- Born: January 10, 1986 (age 40)

= Igor Sushko =

Igor Sushko (born 10 January 1986) is a Ukrainian former racing driver who last competed in the 2013 Super GT Series with Apr. He is also known for microblogging about the Ukraine War. He translated emails purportedly between an FSB agent and Vladimir Osechkin, and shared the e-mails with Newsweek.

==Early life==
Sushko moved from Ukraine to Kyoto, Japan when he was five years old, then to Tsukuba. He later moved to Lexington, Kentucky, and started the website AutomotiveForums.com at age fourteen.

==Racing career==
He first competed in the 2006 GT World Challenge America series, under the number 69. He started the Long Beach race in the twenty-fourth position, and finished in seventeenth.

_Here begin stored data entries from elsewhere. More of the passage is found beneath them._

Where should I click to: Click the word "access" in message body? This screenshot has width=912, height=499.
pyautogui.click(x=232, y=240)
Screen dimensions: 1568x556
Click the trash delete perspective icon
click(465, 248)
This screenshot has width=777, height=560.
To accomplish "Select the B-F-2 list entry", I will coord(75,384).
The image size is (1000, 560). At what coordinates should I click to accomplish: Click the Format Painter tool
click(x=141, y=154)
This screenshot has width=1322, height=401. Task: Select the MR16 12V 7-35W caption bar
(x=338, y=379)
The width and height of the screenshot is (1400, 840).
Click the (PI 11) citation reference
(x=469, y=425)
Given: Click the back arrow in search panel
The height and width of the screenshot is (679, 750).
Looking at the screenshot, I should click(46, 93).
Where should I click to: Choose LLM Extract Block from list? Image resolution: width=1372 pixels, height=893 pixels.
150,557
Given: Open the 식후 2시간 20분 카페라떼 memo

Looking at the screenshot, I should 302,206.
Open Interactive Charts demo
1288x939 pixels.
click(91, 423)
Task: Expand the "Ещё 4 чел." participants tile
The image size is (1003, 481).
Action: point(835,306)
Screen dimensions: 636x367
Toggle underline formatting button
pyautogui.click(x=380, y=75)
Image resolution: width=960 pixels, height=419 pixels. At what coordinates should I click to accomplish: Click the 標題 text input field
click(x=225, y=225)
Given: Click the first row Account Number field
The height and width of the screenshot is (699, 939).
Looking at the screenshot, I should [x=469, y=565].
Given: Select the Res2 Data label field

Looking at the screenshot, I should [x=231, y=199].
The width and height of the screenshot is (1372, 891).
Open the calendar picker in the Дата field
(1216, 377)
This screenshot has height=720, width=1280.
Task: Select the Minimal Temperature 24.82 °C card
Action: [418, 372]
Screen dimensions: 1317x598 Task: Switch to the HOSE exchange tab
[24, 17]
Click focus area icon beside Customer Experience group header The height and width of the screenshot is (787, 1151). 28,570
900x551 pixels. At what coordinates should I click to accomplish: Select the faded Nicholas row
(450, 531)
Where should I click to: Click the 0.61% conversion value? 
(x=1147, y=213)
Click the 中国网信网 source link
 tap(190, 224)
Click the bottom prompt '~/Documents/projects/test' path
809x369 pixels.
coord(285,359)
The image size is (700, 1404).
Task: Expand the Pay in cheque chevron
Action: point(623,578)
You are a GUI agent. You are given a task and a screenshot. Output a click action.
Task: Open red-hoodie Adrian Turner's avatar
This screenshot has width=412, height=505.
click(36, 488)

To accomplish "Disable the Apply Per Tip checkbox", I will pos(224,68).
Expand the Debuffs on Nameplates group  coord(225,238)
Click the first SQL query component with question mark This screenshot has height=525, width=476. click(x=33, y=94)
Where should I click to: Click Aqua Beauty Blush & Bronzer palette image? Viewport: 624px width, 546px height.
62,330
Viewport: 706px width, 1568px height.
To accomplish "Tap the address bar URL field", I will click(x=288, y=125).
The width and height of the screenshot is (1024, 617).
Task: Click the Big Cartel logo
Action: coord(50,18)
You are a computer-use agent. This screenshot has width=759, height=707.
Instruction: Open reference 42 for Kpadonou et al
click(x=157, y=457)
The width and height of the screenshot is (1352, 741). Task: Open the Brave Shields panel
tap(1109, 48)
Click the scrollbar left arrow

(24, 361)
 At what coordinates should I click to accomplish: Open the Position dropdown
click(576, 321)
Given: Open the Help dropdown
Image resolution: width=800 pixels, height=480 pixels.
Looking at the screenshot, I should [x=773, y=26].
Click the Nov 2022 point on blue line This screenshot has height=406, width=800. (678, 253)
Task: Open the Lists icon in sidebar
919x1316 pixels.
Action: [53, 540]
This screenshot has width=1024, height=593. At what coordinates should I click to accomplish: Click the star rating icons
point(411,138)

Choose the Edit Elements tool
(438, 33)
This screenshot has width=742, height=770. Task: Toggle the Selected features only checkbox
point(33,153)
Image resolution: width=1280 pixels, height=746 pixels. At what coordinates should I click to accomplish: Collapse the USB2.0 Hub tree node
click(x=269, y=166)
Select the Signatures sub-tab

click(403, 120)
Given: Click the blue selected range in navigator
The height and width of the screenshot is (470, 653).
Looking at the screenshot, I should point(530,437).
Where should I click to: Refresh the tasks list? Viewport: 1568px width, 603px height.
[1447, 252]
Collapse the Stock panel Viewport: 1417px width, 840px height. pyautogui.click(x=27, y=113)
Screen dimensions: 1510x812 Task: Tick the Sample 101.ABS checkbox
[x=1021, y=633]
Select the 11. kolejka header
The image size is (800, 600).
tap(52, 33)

In 2009, his team – which included Michito Kamizumi, Yoshihiro Ito, and Subaru Yamamoto – had a best result of thirteenth place.

==Microblogging==
Vice accused Sushko of spreading misinformation in 2023. The publication pointed to Sushko's analysis of a Russian livestream as an example of the dangers of paid verification for social media accounts when the threat of a nuclear strike on Kyiv never materialized.

Based on his posts on X, Sushko has been quoted by L'Indépendant and El Mundo as an analyst of the Russo-Ukraine War. His posts have also been used in news reporting from The Toronto Sun, The Peninsula, Milenio, Al Bawaba, and Business Insider.

In 2025, Sushko accused Sergio Gor of being a spy for Russia, posting a link to a New York Post article, as well as an investigation by Brian Krebs that was later retracted. Elon Musk responded to Sushko's posts directly, stating Gor had lied about his place of birth in federal documents.